Take, for example, housing. Apple has committed $2.5 billion to housing in the Bay Area. Google committed $1 billion. Mark Zuckerberg committed another $500 million. Microsoft committed $500 million to housing in the Seattle region. Despite the monumental investments, there is no indication that the tech giants can change the lever which matters the most, liberalizing zoning and land use regulations. In other words, the tech giants find it easier to spend hundreds of millions, if not billions of dollars than to reform city and local land use policies. A politically effective movement would hire a bunch of lobbyists and change zoning and land use for a fraction of the cost.

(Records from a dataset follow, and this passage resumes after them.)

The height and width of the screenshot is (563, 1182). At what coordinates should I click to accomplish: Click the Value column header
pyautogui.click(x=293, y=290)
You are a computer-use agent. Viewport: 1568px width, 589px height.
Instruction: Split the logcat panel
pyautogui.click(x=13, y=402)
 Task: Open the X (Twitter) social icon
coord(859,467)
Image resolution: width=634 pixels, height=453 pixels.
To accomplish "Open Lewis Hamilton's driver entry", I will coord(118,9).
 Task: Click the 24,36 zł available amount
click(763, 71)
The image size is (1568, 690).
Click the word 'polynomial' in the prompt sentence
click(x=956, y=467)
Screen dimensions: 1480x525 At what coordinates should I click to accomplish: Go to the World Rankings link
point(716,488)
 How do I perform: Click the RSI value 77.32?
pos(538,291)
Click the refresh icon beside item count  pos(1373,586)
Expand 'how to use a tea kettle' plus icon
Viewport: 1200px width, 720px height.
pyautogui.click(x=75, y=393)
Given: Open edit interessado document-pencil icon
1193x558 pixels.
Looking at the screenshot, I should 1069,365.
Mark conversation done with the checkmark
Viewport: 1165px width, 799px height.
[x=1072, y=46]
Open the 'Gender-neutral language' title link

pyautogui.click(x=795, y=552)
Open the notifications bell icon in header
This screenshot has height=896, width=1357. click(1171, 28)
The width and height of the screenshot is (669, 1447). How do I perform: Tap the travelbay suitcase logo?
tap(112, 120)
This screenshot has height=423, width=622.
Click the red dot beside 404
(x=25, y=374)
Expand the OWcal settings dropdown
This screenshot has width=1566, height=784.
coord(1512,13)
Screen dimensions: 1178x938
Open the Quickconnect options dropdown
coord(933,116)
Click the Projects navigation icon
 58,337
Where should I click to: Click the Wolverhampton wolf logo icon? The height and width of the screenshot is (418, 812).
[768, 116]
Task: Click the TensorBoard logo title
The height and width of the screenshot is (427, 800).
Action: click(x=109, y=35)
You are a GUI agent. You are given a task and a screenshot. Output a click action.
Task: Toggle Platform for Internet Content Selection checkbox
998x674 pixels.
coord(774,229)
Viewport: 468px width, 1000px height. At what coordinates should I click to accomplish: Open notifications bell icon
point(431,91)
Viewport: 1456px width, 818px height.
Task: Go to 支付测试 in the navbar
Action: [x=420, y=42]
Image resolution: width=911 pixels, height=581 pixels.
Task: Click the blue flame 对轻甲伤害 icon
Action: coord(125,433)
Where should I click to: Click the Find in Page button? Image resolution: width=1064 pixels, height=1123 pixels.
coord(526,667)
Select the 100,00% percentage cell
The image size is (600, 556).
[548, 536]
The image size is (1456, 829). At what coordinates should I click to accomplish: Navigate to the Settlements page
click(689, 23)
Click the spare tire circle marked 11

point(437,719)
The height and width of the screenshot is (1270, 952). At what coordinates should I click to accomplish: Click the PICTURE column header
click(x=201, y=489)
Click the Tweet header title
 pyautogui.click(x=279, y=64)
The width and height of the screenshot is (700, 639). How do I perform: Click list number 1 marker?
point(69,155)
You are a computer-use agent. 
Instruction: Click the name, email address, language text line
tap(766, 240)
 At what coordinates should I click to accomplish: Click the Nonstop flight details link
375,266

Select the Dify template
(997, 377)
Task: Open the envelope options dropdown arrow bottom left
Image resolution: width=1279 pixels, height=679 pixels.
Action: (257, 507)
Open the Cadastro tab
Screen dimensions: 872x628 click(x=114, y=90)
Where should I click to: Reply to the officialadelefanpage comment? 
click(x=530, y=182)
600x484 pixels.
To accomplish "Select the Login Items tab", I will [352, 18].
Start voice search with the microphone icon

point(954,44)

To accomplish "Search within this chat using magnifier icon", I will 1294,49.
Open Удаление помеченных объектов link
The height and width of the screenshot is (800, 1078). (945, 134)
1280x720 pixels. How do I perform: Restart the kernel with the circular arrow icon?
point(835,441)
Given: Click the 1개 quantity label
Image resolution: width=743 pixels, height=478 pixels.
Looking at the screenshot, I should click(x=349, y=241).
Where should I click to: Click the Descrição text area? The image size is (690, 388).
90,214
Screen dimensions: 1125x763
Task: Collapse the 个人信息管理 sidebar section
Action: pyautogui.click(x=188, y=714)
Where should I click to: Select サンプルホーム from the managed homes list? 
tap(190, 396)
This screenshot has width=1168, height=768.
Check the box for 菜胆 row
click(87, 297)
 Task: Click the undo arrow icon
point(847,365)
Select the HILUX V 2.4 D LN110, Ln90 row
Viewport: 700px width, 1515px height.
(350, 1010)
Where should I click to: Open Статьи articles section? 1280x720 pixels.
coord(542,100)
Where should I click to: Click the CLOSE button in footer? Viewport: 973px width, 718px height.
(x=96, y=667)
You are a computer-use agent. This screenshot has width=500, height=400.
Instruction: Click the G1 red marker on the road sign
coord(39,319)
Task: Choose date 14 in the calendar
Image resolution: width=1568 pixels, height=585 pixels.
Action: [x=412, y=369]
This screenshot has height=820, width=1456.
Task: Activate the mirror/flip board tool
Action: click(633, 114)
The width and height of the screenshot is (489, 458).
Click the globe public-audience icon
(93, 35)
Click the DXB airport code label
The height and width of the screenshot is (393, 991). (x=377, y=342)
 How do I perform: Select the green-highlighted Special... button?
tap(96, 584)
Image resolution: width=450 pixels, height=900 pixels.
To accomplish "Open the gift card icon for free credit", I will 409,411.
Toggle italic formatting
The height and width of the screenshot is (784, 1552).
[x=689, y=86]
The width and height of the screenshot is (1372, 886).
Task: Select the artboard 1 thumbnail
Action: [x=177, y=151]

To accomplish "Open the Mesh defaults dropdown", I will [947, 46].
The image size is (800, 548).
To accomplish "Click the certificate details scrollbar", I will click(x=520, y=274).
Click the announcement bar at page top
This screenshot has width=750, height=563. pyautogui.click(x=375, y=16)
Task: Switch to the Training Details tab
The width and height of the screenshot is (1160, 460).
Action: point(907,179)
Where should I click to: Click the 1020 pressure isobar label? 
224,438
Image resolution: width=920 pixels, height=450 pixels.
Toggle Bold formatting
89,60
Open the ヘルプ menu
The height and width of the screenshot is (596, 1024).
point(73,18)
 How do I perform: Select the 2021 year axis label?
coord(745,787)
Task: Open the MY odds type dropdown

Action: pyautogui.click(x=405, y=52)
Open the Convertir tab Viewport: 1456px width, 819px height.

My day job is working on charter cities, arguably the most quintessential act of institution building. Last fall I applied and had an interview at a prestigious accelerator.  I told them the Charter Cities Institute helped draft regulations for Enyimba Economic City, a new city in Nigeria with a target population of 1.5m residents. Their response was, ‘so you’re consulting’. Unfortunately, we were not accepted to the accelerator. If they think writing the regulations governing a new city is consulting, perhaps it isn't surprising Silicon Valley can't figure out how to legalize housing.

There is an emerging political consciousness in Silicon Valley. Technologists are advancing a new way of understanding the challenges facing America and how to solve them that do not split neatly along the traditional left right axis. However, to implement change along those new lines, there must be a will.

Institution building is a political act and needs to be understood as such. Tech giants like Google have figured out how to lobby effectively for their own interests. However, that parochial view of protecting one’s domain is no longer enough. There instead needs to be a push, a demand, for a broader set of pro-innovation reforms.

It is not enough, however, to simply call for reforms. There must be specifics. How is the current regulatory environment stifling innovation? How is NEPA limiting infrastructure? How is the FDA limiting drug development? After the specifics comes politics.

The first step to politics is the same first step that a technical founder takes when hiring their first salesperson. Just call up the best political operatives you know and learn everything you can about political influence. It is possible that much of the traditional mechanisms of political influence, think tanks, lobbyists, and media, are outdated. However, there is still much value there. It’s worth approaching with an open mind to figure out what can be improved and what works well.

This knowledge is out there. Todd Moss has an interesting discussion of the process to establish the Development Finance Corporation, a new government agency with a $60 billion dollar investment mandate. Success requires a lot of insider knowledge and timing.

Part of politics will be co-opting old institutions. Get innovation sympathizers in key positions of power. When Balaji Srinivasan and Jim O’Neill were discussed as potential commissioners for the FDA, they had support from Silicon Valley, but were ridiculed by traditional media. How can the next batch of technologist political appointees be supported?

However, part of politics will also include building new institutions. Who is creating the Y Combinator for institution builders? Who is funding their intellectual development and empowering them with a network to execute it?

Every administration has two or three cabinet level positions that were formerly New York Bankers. Why aren’t the top minds from Silicon Valley there too? A successful political movement will see people, please excuse the brown-nosing, like Marc Andreessen as Secretary of Commerce.

Getting there, however, requires politics. It is not enough to build apps. We must build institutions.